Under Texas law, courts have interpreted every claim of adverse possession as encompassing at least six essential elements: (1) visible appropriation and possession of the disputed property; (2) that is open and notorious; (3) that is peaceable; (4) under a claim of right; (5) that is adverse and hostile to the claim of the owner; and (6) consistent and continuous for the duration of the statutory period. Glover v. Union Pac. R.R., 187 S.W.3d 201, 213 (Tex.App.-Texarkana 2006, pet. denied).
It has been said that adverse possession requires “an actual and visible appropriation of real property, commenced and continued under a claim of right that is inconsistent with and is hostile to the claim of another person.” BP Am. Prod. Co. v. Marshall, 342 S.W.3d 59, 69 (Tex.2011).

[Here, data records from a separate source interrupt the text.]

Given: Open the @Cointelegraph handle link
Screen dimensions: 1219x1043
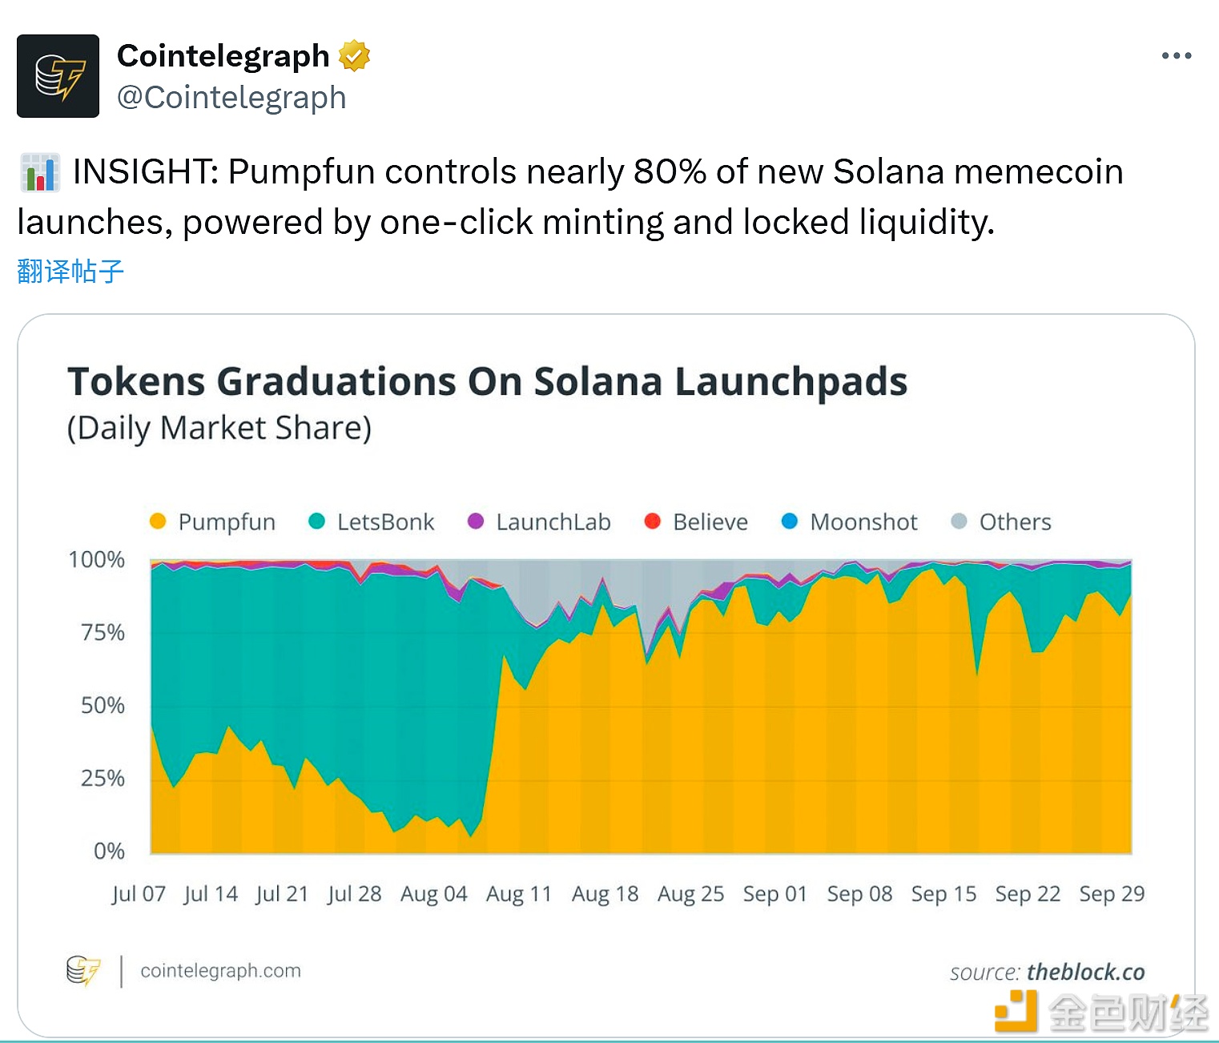Looking at the screenshot, I should pos(231,98).
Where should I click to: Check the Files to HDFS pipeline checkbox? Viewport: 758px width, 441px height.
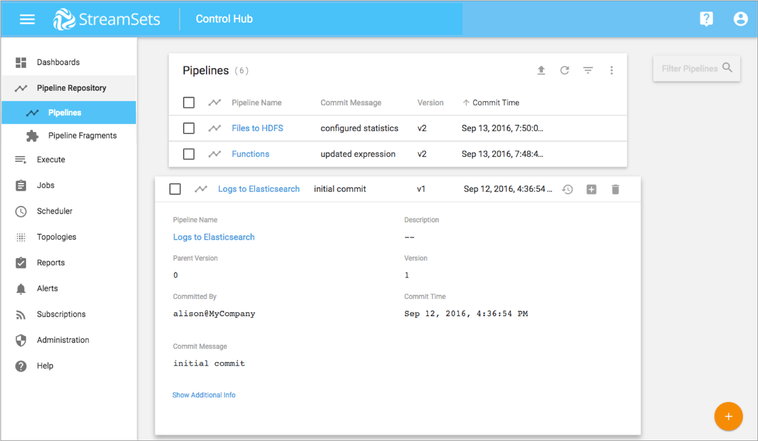[x=189, y=128]
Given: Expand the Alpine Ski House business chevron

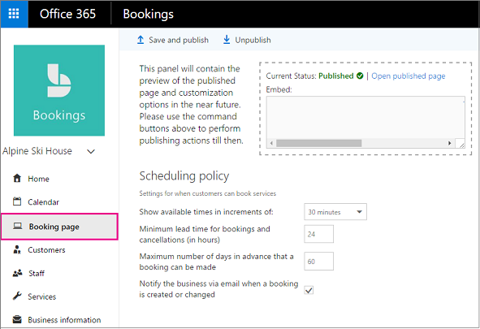Looking at the screenshot, I should tap(91, 151).
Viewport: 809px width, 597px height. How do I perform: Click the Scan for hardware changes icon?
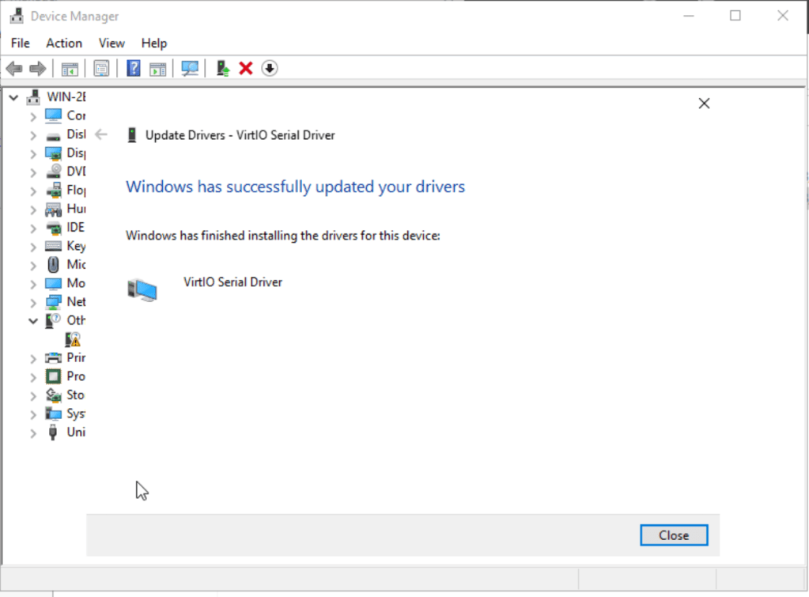pos(190,69)
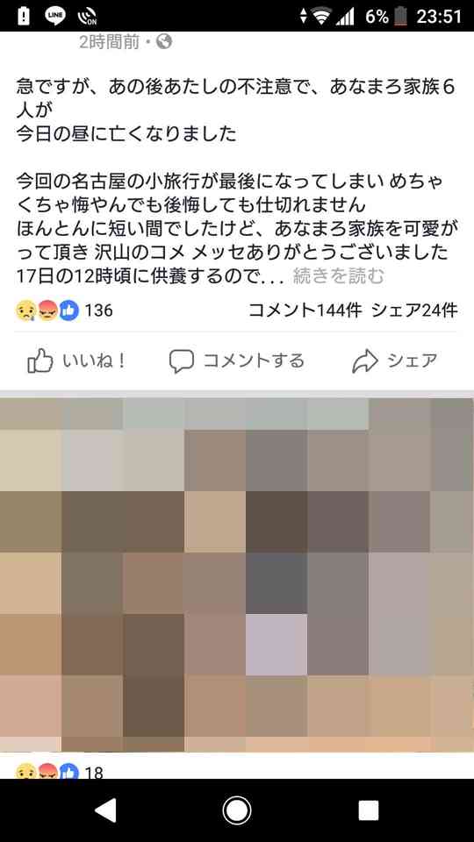Open the sad reaction emoji on post
Screen dimensions: 474x842
pyautogui.click(x=25, y=310)
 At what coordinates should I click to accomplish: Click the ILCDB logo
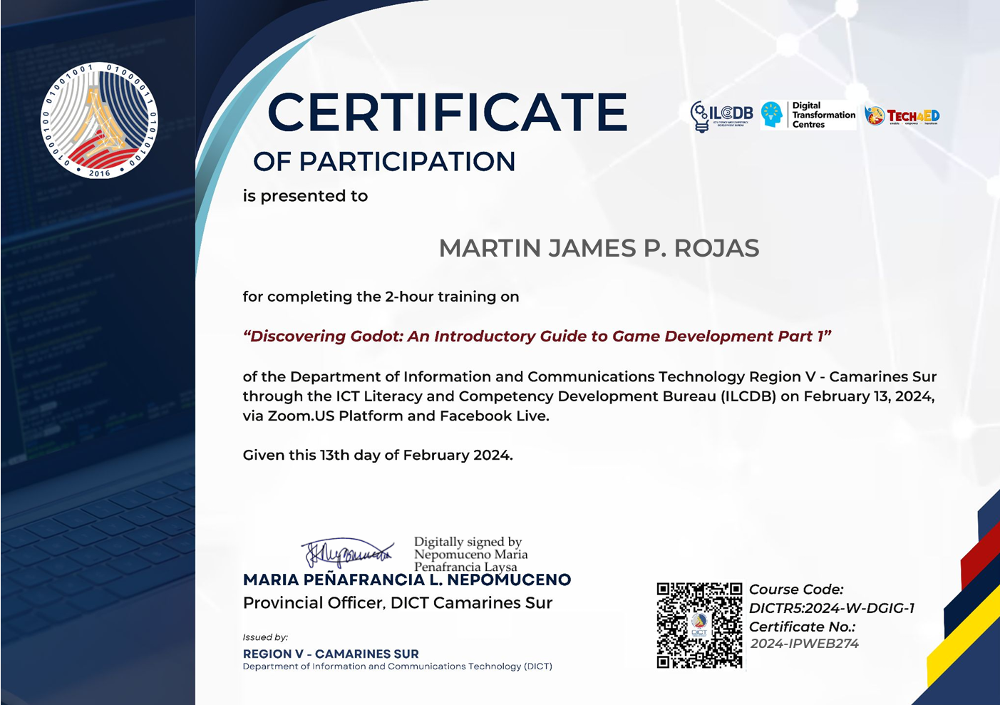point(721,115)
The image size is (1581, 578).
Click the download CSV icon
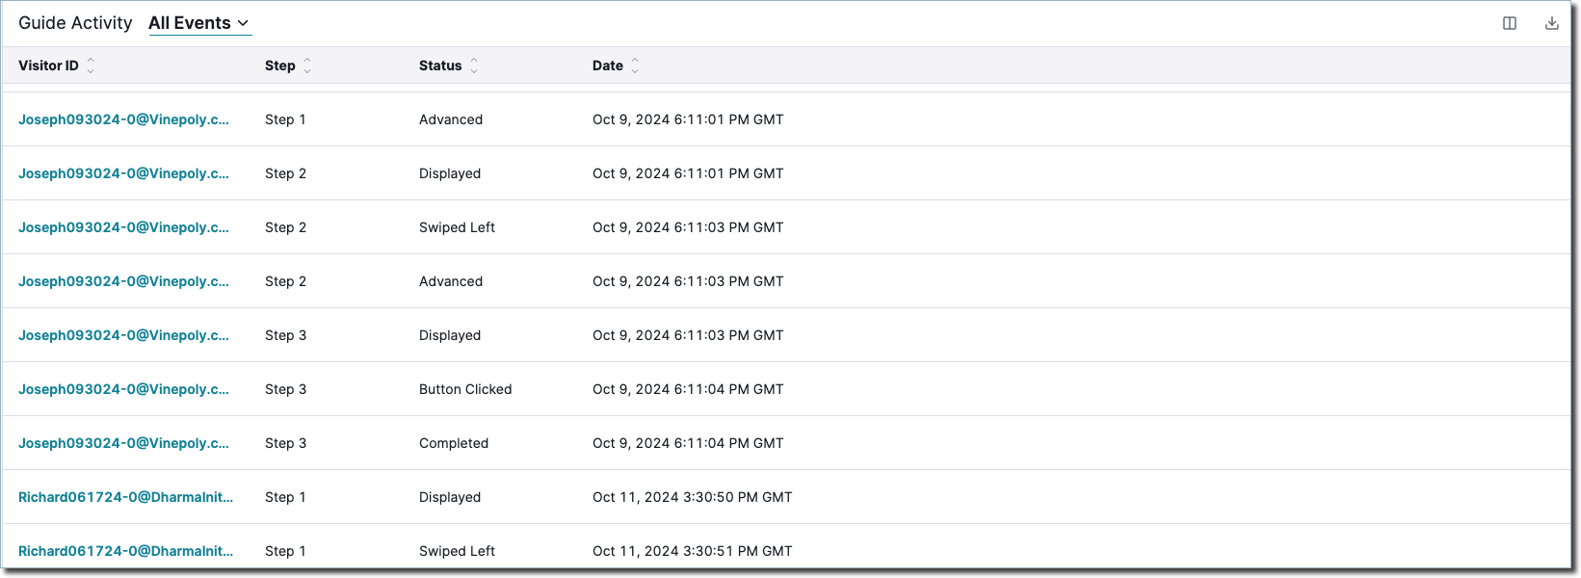click(1552, 23)
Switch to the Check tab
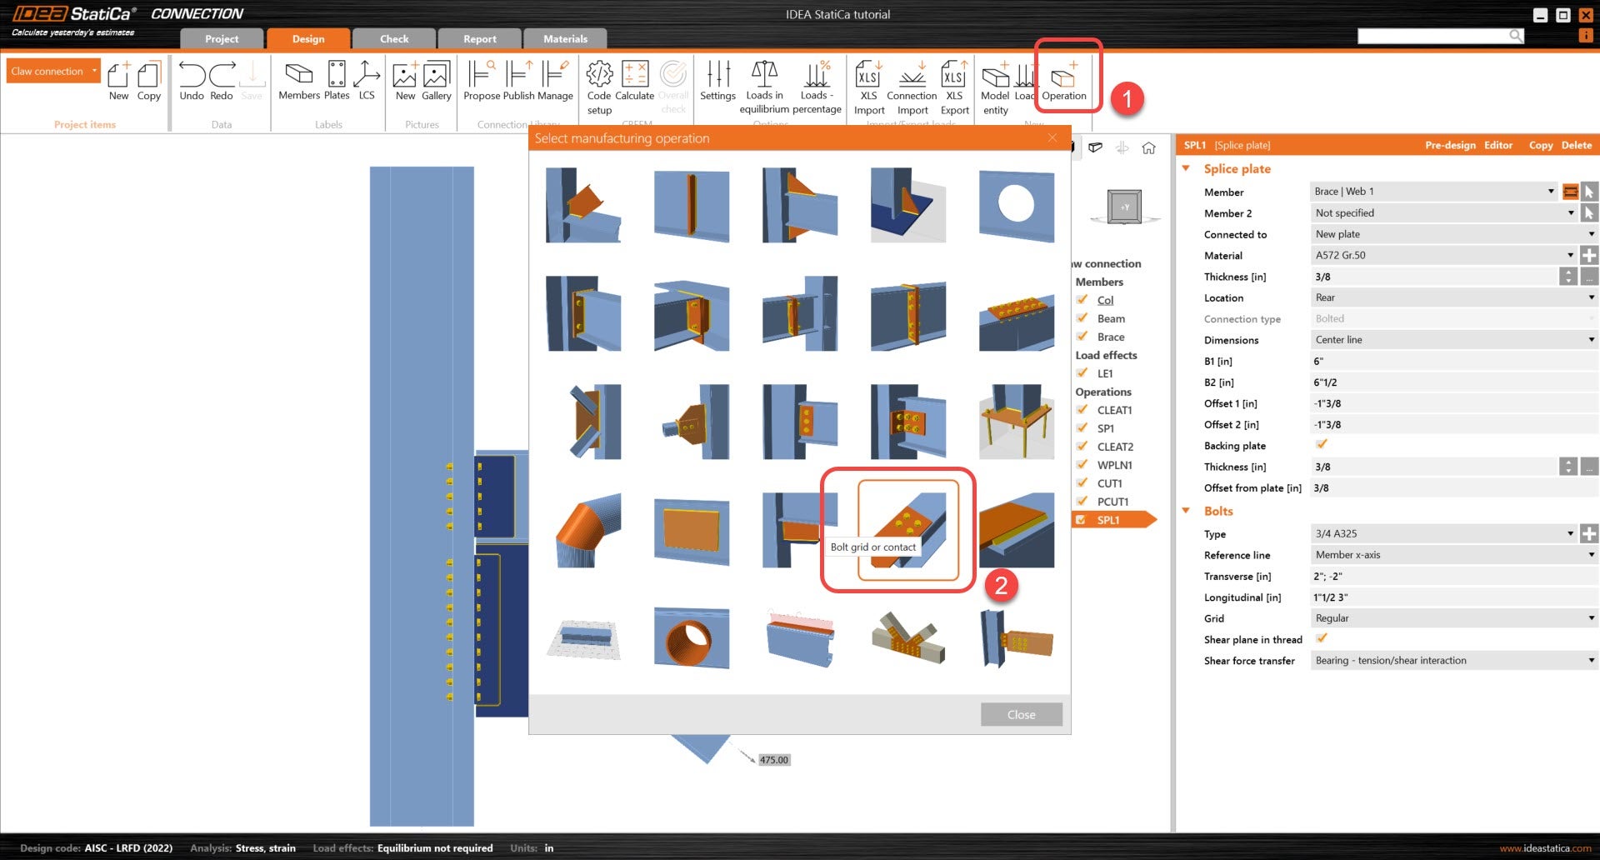1600x860 pixels. click(x=393, y=38)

The limitations period is usually 10 years, and almost without exception, the adverse possession must be challenged within 25 years.
Here, the East Austin Family were able to prove their use and possession of the disputed property for more than 50 years.
Latterly the parties entered into negotiations and a settlement was reached. The Developers agreed to pay a hefty lump sum to the Family to be able to use a portion of the disputed land, a strip measuring less than 19 inches at its widest point. The Developers also agreed to bear the entire cost of removing all existing fences and build a new six-foot-tall wooden privacy fence between the properties. Agreement was also reached for the Family’s carport to be removed and rebuilt.
Ultimately the Developers were able to finish their construction project, and the East Austin Family were well compensated for the inconvenience.